Scroll down to the broadhead section on the bottom of the page. Called the Bloodrunner. I thought some of the team shooters like Kelly might have seen them, or better yet shot them.


----------



## sbooy42 (Mar 6, 2007)

Interesting
I have seen that design by somebody else too..
Not sure though IMO its more like a fix blade then a mech...
No bash on NAP, I am a spitfire guy and they make great products..I just question the purpose/function of this one..


----------



## SPITFIRE (Feb 10, 2005)

Looks like it might be made for the guys that are sceptical of mechs and this head might draw their interest to try.Even if it didnt open your still going to get a 1" cut which will do the job. Looks like it would work fine IMO.


----------



## SPITFIRE (Feb 10, 2005)

Heres another link to see how it works.
http://www.huntersfriend.com/broadheads-archery/nap-bloodrunner-broadhead.htm


----------



## Swamp Monster (Jan 11, 2002)

Looks like it was designed to fly like the the new breed of mini fixed heads on the market yet perform on game like a normal sized fixed blade broadhead. Seems like a worthy concept to me.

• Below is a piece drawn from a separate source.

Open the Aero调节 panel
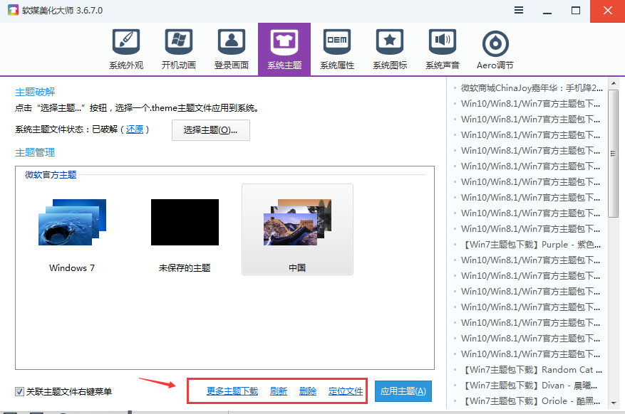This screenshot has height=414, width=625. (x=494, y=48)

If it flies as well as my NAP Nitrons do from a well tuned bow yet gives me a larger cutting diameter, it sounds like a winner.


----------



## SPITFIRE (Feb 10, 2005)

and one more,looks promising.

http://www.youtube.com/watch?v=70v79PsQ7pM&feature=related


----------



## Joe Archer (Mar 29, 2000)

Two questions - 
1) Will the spring and blades deploy from the force of being fired from a bow? 
2) Once through the hide, will the blades stay open and yeild the large cutting diameter for the duration of the pas through? 

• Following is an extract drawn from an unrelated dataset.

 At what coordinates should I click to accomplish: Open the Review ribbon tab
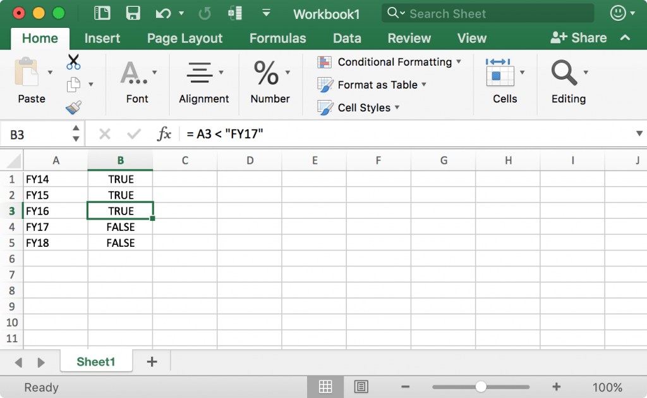click(x=409, y=38)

If you look at the second link provided by Spitfire, the blades open and close repeatedly as he presses the tip against his finger. 
<----<<<


----------



## SPITFIRE (Feb 10, 2005)

I would like to see it shot through plywood or something to check for strength.


----------



## Kelly Johnson (May 22, 2005)

Joe Archer said:


> Two questions -
> 1) Will the spring and blades deploy from the force of being fired from a bow?
> 
> <----<<<


That's my problem with the piston type heads.
0-200+ mph in .012 seconds...


----------



## michigan head hunter (Aug 26, 2006)

the guys i been working with had tried them . and we are going to try them on a bear hunt this may 15 let you know how they work


----------



## timbermutt (Oct 2, 2008)

I think joe is right. In Spit's second video when the salesman pushed the bloodrunner into the leather it opened fully, but as soon as the tip went through the blades retracted to the closed position- even before they got to the leather. That seems weird that they don't lock.


----------



## sullyxlh (Oct 28, 2004)

Mechanical only means more sh_t to go wrong when you don't need it to...........


----------



## 3fingervic (Jan 28, 2009)

What's the cost of those? Will I have to take a second mortgage on the house?


----------



## portagelaker (Mar 3, 2008)

It looks like you only will get a large diamater hole upon entry. If you don't have a pass through, than not a very big hole.

They look cool, but I think I'll stick with my Rage.


----------